I gained a speed improvement by switching from the linux-init scripts to BSD style scripts. It is a little bit harder to start/stop/restart BSD started services, but the text files are (in my opinion) easier to read and start faster.
Another thing is the enormous amount of services started by other distros. I always wonder why some distros feel the need to start a time server or whatever. This fills up memory and reduces startup speed.
Finally compiling apps yourself and optimizing for your architecture (in my case an old athlon XP) instead of the popular i386 greatly improves speed.
So don’t blame the entire GNU/linux for the long bootup time!
Anybody time Windows XP – NOT to the desktop, which is quick – but to a fully functioning system.
The XP desktop comes up fast – then you spend another thirty seconds or more waiting for the services and the apps in the tray to load – especially the antivirus, the antispyware, the firewall, the anti-trojan, etc., ad nauseum.

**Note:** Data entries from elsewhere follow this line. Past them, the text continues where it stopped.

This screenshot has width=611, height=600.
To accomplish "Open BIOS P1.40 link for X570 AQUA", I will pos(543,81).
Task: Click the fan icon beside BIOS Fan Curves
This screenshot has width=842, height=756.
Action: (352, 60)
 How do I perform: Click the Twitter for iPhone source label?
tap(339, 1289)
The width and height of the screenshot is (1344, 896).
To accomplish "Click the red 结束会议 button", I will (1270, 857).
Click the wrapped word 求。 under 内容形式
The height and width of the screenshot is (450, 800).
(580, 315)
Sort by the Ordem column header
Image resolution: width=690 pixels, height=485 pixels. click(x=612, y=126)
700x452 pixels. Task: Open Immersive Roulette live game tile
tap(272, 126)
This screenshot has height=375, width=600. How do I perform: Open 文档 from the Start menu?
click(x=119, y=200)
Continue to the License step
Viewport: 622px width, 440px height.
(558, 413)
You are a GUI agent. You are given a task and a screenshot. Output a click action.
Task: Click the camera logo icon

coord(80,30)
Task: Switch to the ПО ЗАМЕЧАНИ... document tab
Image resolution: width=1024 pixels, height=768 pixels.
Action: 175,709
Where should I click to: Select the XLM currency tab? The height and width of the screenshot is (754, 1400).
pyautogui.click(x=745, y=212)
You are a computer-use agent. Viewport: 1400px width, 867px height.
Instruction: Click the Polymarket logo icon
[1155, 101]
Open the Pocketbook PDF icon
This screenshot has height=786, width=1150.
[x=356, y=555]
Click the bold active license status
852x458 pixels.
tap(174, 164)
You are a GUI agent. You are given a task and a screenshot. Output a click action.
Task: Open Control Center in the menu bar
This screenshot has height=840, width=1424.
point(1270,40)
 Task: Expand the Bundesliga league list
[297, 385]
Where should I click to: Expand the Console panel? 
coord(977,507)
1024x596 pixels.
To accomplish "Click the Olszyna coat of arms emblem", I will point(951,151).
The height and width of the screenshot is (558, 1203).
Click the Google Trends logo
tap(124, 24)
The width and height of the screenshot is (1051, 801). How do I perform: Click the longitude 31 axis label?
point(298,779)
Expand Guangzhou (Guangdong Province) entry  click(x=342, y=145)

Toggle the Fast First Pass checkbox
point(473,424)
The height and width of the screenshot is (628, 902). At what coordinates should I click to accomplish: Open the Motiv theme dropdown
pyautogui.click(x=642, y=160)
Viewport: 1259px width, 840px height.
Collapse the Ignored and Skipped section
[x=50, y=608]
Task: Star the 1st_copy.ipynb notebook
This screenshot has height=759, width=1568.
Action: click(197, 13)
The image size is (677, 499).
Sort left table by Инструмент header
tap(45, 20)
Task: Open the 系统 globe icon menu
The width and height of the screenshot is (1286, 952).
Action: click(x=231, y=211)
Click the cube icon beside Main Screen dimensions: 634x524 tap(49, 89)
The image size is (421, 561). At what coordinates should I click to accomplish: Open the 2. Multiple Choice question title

And while that’s going on, the desktop really is not usable as you try to click on things with a busy cursor that doesn’t respond well because the system is still busy.
My Kubuntu boots fairly quickly as it is. And I have a ton of wallpapers that it needs to load the directories for which is the only thing that slows it down.
Of course, I don’t use four virtual desktops loaded with apps which is the same as using a ton of apps in the Windows system tray.
This improves a lot of you run a clean system (keep Norton, McAfee, Real, Quicktime, HP, and others off your systray). Also, Vista does a better job here than XP.